Can you sum up the discussion below in two sentences?

| Text to read |
===

I have NO education about actual practises and protocol. This was just a tool I made to make my work easier and faster, which I check in and update every few months to make it better.
I just open vscode, run node server.js to get started, and within server.js is a direct link to my database using the SQL above. It works, has worked for a year or two, and I don't know any other way I should be working. Happy to learn though!
(but of course this has set me back so much it would have been quicker not to make the tool at all)
Have a look at an ORM, if you are indeed executing plain SQL like I’m assuming from your comment. Sequelize might be nice to start with. What it does is create a layer between your application and your database. Using which, you can define the way a database object looks (like a class) and execute functions on that. For instance, if you’re creating a library, you could do book.update(), library.addBook(), etc. Since it adds a layer in between, it also helps you prevent common vulnerabilities such as SQL injection. This is because you aren’t writing the SQL queries in the first place. If you want to know more, let me know.
Thanks, I'll look into it! I'm interested in why you got downvoted though! 😅
I didn't downvote but some people like ideologically dislike orms. The reasons I've heard are usually "I can write better SQL by hand", "I don't want to use/learn another library", "it has some limitations"
Those things can be true. Writing better SQL by hand definitely is a big "it depends", though.
I can see why people might dislike them. Adds some bloat perhaps. But at the same time, I like the idea that my input is definitely sanitised since the ORM was written by people who know what they’re doing. That’s not to say it won’t have any vulnerabilities at all, but the chance of them existing is a lot lower than when I write the queries by hand. A lapse of judgement is all it takes. Even more relevant for beginning developers who might not be aware of such vulnerabilities existing.
For a personal tool that runs locally I can handle some bloat in the name of safety!
Mostly just safety from yourself/your own little errors in input, but it can’t hurt for sure! Input sanitation is mostly relevant to fend off script kiddies. Relevant xkcd
Short story, haters gonna hate ¯\_(ツ)_/¯ Long story, see my comment to the commenter below you. :)
With that amount of instruction you've done well
There's probably lots of stuff you don't even know you don't know.
Automated testing is a big part of professional software development, for example, and helps you catch things like this issue before they go live.
I'm up to 537 lines of server code, 2278 lines in my script, and 226 in my API interfacing, I'm actually super proud of it haha.
But you're totally right, there are things I read that I just have no clue what they even mean or if I should know it, and probably use all the wrong terminology. I feel like I should probably go back to the start and find a course to teach me properly. I've probably learned so many bad habits. It doesn't help that I learned JS before ES6 so I need to force myself not to use var and force myself to understand and use arrow functions.
I absolutely know that the way I've written the program will make some people cringe, but I don't know any better. There are a few sections where I'm like "would that actually be what a real, commercial web app would do, or have I convoluted everything?"
For example, the entire thing is just one 129-line html file. I just hide and unhide divs when I need a new page or anything gets changed. I'm assuming that's a bad thing, but it works, it looks good, and I don't know any better!

===

| Data supplied |

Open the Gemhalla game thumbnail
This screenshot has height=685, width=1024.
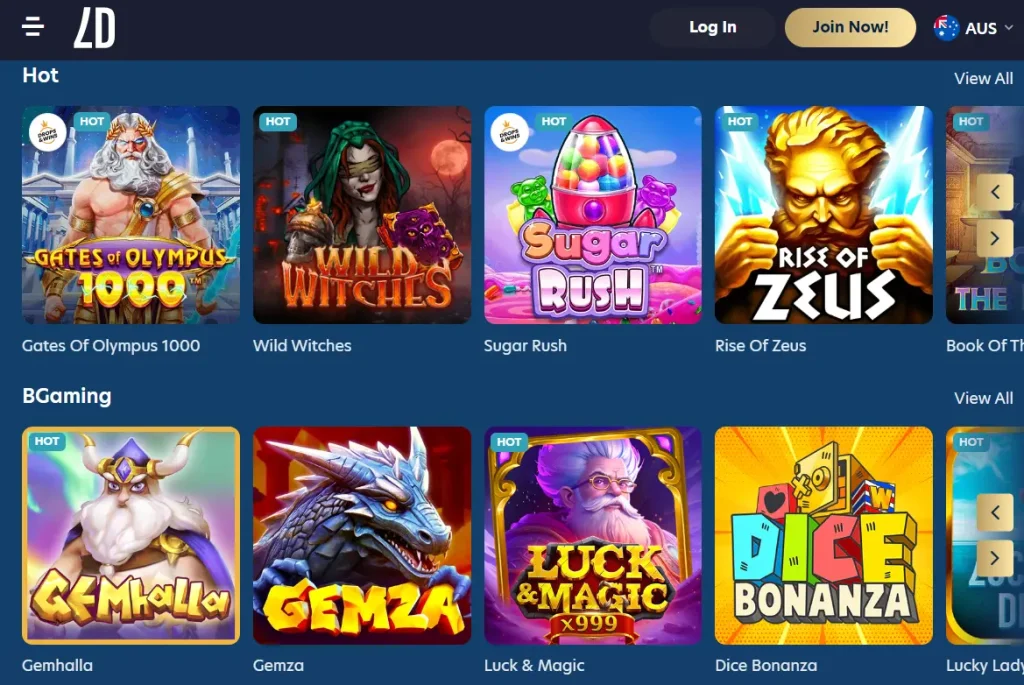tap(131, 535)
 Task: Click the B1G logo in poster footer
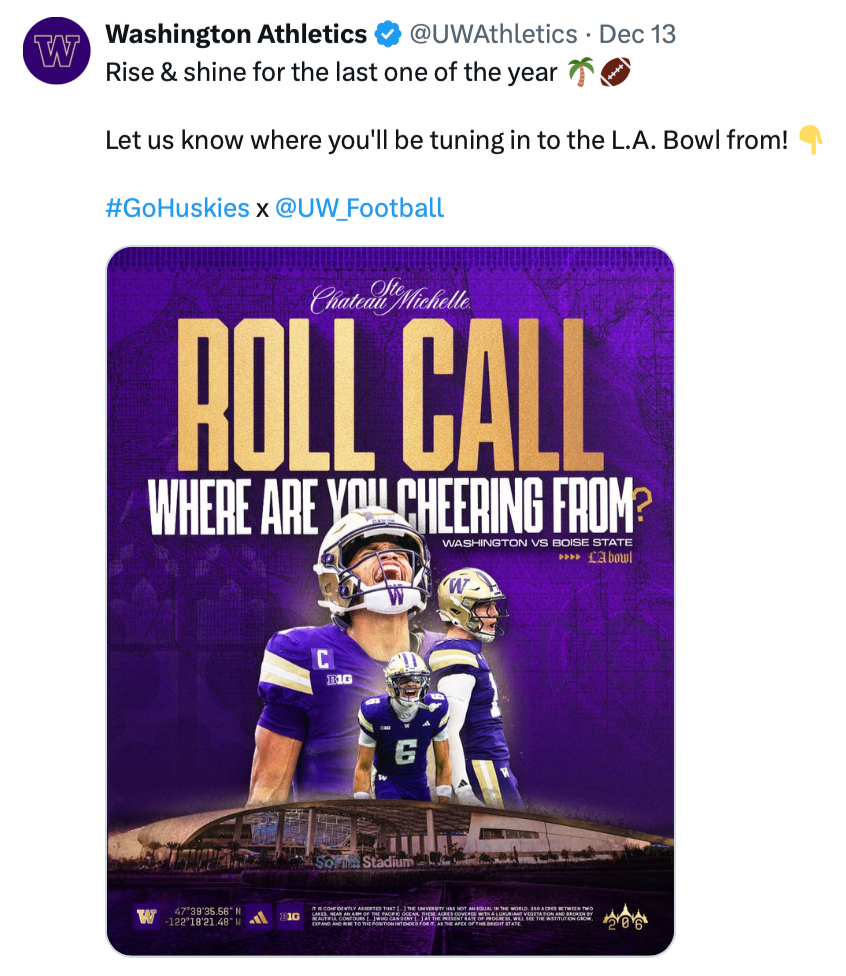[289, 917]
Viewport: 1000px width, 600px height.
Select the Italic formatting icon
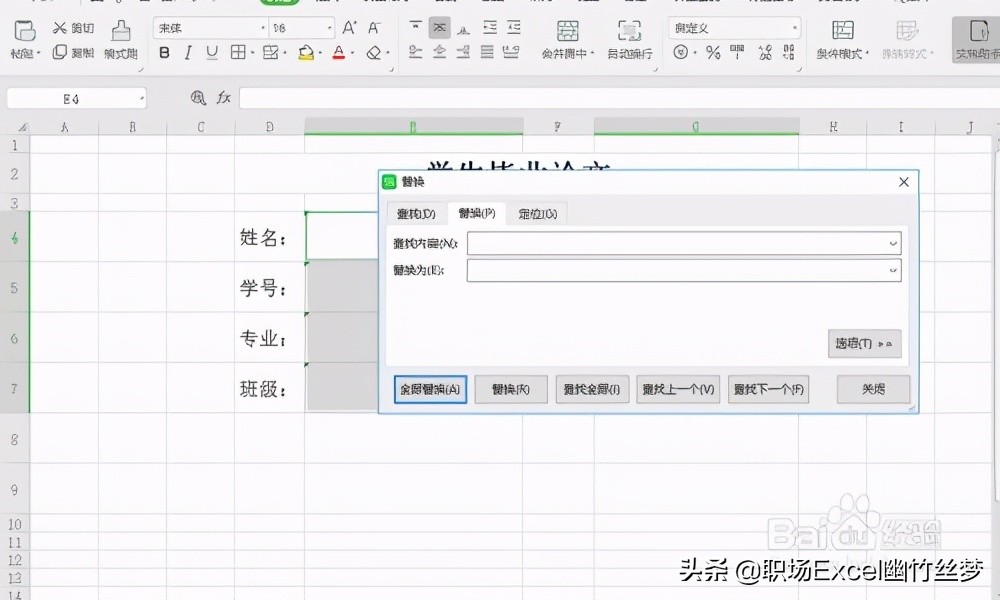click(187, 53)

===

| Complete answer |
A self-taught developer describes a tool built to make their work faster, which they start with node server.js and which links straight to their database with plain SQL, and another commenter suggests an ORM such as Sequelize because its layer between application and database helps prevent vulnerabilities like SQL injection. Commenters note that some people dislike ORMs for reasons like preferring hand-written SQL and that automated testing is a big part of professional development, while the developer admits to probably having bad habits, such as building everything as one HTML file that hides and unhides divs, and considers finding a proper course.